学会1日目は15時からのworkshopで始まりました。このセッションはFellows向けとUndergrades/Medical Students/Residents向けの2会場に分かれたため、後者に参加させていただきました。参加者の多くはMedical Studentであり、Residentは私を含め数名程度でありました。いかにして負債を効率よく返済するか、履歴書はどのようにして書くのか、面接のコツはなにか、エレベータースピーチでいかに心をつかむか、といった主に医学生向けの実践的な内容でしたが、日本の医学教育の場ではまず教わらないような非常に興味深いものでした。アメリカで医師になるには、4年生大学の卒業を経て4年生の医学部に入学するため、卒業までには最低でも$183000が必要であり、多くの医学生は入学時より自分でローンを組み、自身でその返済をしています。年収の良い外科医は非常に人気であるものの、レジデントとして働くことのできる枠は限られているため、成績上位者が優先的に研修先を選べるアメリカのシステムでは外科医は非常に狭き門であるとのことでした。結婚・妊娠というライフイベントがあっても離職という選択肢はほぼなく、アメリカの女性医師は皆早期に復職してキャリアを重ね、負債の返済をしていくようです。アメリカの医学教育についてまったく知識のなかった私は、この事実と講義の内容にただただ驚くばかりでした。

2日目は朝7時から海外のMedicalStudent向けの講義で始まり、その後、午前中は1日目と同様にFellows向けとUndergrades/Medical Students/Residents向けの2会場に分かれ、午後は全員同じ部屋での講義でした。1日目と比較して参加者は2倍ほどに増えており、HighSchoolStudentsからFellowの先生方まで幅広い年代の人がいました。Residentとして生活する上での心構えや日々の過ごし方、関係の築き方、精神・身体の健康について、メンターとの関係性についてなどの講義でした。午後はSNSとの付き合い方についてなどの講義を受けました。

最終日は朝8時からSexual Harrassmentについて、チームワークについてなどの講義を聞き、11時ころに閉会しました。
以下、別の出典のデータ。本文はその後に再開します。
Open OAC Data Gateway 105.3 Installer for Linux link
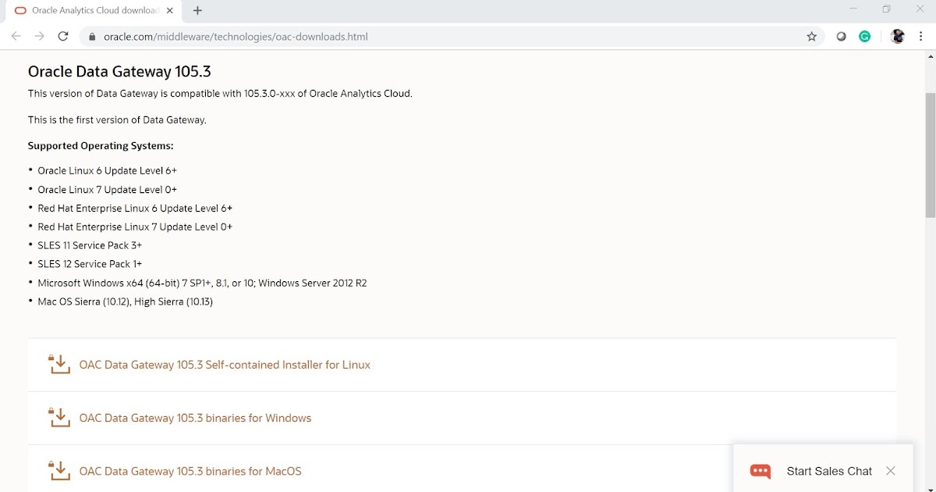 (x=224, y=364)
どの日程でも質疑応答の時間には参加者、特に医学生が、会の時間が足りなくなるほどに積極的にspeakerに質問をしており、その姿勢に圧倒されるばかりでした。私の拙い英語力では聞き取るのがやっとで質問まではできず、せっかく話しかけていただいても会話がスムーズにできず会話が途切れてしまうなど、反省すべき場面が非常にたくさんありましたが、英会話スキルを伸ばすことへのモチベーションにつながりました。

日本の女性医師対象の講演会では、産休・育休と復職といった卒業後のキャリア形成とライフプランがテーマになることが多いと思われますが、WISではキャリア形成とライフプランはすでに大学入学の時点から考えるべき問題として取り上げられており、文化の違いと制度の違いを強く感じました。

また、日本とアメリカでの医学教育やキャリア形成についての違いを知り、早期から将来設計をして明確な意思と目標をもって道を切り開くアメリカのMedical Student/Residentの姿勢を目の当たりにして、今後の自身のキャリア形成についてどれほど積極性と具体性が欠けているのかを知ることができました。制度の違いもあるため、キャリア形成の参考にすべてを取り入れることはできませんが、この学会に出席できたことはとても良い刺激になったと思います。

WISへの参加は、自身を振り返り、モチベーションを高め、将来設計について考える良い機会になると思います。外科医になると決めているのであれば、できるだけ早くにWISに参加してみることをぜひお勧めします。

最期になりましたが、今回の会の参加にあたり、関係者の皆様にこの場をお借りして感謝申し上げます。本当にありがとうございました。